V. SPECIATION DES TERRE RARES

V.1. Variations des différentes fractions extraites

Les résultats de l’extraction séquentielle montrent que la part de chacune des deux premières fractions non résiduelles (soluble à l’eau et échangeable) est quasiment négligeable dans le contrôle des terres rares (inférieure à 0,1%). Les autres fractions présentent des pourcentages (Figure 68) plus ou moins importants selon le type de terre rares (LREE, MREE et HREE) : - Dans la phase acido-soluble, la proportion des terres rares légères (LRRE) par rapport au REE total varie de 10 à 12%, tandis que celle des terres rares moyennes (MREE) et lourdes (HREE) évolue respectivement de 15 à 21% et de 14 à 20%.

- Dans la phase réductible le contraste entre LREE et HREE est beaucoup plus prononcé. En effet, le pourcentage de LREE liées à cette phase est compris entre 4 et 6%, alors que celui des HREE varie entre 17 et 20%, soit le triple des LREE. La proportion de MREE liée à cette fraction réductible évolue de 6 à 19%.

- Le profil de distribution de la phase oxydable est marqué par la forte proportion de Gd (environ 27%). La part de cette fraction dans le contrôle des autres MREE évolue entre 14 et 19%, alors que pour LREE et HREE elle varie respectivement de 9 à 12% et de 12 à 14% de la fraction totale des REE dans les sédiments des cours d’eau de la Gascogne.

-Contrairement aux phases non résiduelles, la distribution des REE dans la phase résiduelle est marquée par une abondance des LREE par rapport aux HREE et un appauvrissement en

MREE. Les REE plus légères évoluent entre 71 et 76%, alors que les REE moyennes et lourdes ont des proportions comprises entre 43 et 56%.

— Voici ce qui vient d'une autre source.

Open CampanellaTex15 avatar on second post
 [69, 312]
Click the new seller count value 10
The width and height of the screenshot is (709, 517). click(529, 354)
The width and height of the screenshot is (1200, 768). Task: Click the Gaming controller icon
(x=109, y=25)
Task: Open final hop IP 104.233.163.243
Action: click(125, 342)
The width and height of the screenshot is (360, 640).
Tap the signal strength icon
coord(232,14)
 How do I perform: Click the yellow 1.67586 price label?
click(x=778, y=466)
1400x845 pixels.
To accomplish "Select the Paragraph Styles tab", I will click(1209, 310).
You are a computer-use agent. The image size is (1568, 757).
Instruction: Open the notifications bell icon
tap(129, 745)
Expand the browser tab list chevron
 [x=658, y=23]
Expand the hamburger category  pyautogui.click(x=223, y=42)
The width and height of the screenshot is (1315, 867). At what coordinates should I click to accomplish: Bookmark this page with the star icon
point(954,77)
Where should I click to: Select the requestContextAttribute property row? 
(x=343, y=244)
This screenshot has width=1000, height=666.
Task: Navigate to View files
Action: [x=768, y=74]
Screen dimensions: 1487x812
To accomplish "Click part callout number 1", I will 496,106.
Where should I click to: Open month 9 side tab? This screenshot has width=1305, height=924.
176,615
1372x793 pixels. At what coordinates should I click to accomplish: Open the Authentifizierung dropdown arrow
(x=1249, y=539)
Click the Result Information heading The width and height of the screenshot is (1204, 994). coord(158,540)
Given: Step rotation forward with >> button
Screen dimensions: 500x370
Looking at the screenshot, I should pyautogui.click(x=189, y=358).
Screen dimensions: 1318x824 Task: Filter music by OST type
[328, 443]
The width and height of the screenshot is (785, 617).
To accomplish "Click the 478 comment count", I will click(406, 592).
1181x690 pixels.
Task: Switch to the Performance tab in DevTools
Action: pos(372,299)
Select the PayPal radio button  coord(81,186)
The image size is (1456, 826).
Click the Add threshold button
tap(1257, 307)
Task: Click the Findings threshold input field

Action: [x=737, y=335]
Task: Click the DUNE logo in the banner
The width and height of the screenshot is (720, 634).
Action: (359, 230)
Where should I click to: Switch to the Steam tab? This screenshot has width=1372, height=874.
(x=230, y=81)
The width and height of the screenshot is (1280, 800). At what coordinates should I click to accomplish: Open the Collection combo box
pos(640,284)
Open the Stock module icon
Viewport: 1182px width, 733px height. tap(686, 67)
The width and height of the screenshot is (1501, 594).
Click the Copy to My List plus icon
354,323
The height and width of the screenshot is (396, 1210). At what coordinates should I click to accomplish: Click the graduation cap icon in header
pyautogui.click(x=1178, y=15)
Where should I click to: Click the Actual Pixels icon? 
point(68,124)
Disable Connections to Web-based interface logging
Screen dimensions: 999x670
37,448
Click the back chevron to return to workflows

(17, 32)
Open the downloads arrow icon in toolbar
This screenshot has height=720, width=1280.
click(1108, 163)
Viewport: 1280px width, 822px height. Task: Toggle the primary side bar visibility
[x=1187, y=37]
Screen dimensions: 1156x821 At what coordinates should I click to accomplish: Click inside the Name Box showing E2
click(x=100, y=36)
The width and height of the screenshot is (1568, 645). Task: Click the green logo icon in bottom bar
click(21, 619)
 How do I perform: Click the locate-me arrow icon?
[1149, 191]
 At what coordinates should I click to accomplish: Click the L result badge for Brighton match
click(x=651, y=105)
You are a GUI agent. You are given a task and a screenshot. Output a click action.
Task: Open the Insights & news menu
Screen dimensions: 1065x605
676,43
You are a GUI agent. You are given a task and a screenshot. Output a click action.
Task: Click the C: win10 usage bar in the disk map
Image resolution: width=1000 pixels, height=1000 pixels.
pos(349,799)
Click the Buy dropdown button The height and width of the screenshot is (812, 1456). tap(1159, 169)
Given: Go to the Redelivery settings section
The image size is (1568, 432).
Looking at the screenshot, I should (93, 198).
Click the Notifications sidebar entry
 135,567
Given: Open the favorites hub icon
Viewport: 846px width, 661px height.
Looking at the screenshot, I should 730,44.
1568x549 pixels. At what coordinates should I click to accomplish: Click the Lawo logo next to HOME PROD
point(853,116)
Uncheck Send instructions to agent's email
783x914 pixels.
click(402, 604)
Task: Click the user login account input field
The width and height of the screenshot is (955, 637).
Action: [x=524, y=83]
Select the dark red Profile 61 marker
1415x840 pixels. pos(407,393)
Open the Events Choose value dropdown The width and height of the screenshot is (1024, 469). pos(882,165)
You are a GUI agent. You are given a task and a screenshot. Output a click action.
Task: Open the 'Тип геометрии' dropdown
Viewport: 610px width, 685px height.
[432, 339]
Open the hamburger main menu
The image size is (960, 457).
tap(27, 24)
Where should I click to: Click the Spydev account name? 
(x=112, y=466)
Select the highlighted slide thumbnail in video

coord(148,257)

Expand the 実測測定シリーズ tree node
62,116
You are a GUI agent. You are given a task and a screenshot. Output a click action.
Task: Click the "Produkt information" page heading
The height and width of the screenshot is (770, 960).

Cette description indique globalement que les terres rares légères présentent une proportion de phase non résiduelle inférieure à celle des terres moyennes et lourdes. Cependant la phase non résiduelle de toutes ces REE est dominée par trois phases (carbonaté, réductible et oxydable). Cette distribution des terres rares dans ces trois phases a déjà été soulignée par Leleyter et al. (1999) dans les sédiments et matières en suspension de différents cours d’eau du monde, mais également par Hernandez (2003) dans les sols forestiers français et Bur (2008) dans les sols agricoles de la région. 0 5 10 15 20 25 30 35 40 45 50 La Ce Pr Nd Sm Eu Gd Tb Dy Ho Er Tm Yb Lu 0 5 10 15 20 25 30 35 40 45 50 La Ce Pr Nd Sm Eu Gd Tb Dy Ho Er Tm Yb Lu Acido-soluble Réductible % % 0 10 20 30 40 50 60 70 80 90 100 La Ce Pr Nd Sm Eu Gd Tb Dy Ho Er Tm Yb Lu 0 5 10 15 20 25 30 35 40 45 50 La Ce Pr Nd Sm Eu Gd Tb Dy Ho Er Tm Yb Lu Oxydable Résiduelle % %

Figure 68 : Pourcentage total de REE des différentes phases non résiduelles extraites par extraction

séquentielle et dans le résidu des sédiments des cours d’eau de la Gascogne. Seules les fractions présentant des concentrations significatives ont été considérées.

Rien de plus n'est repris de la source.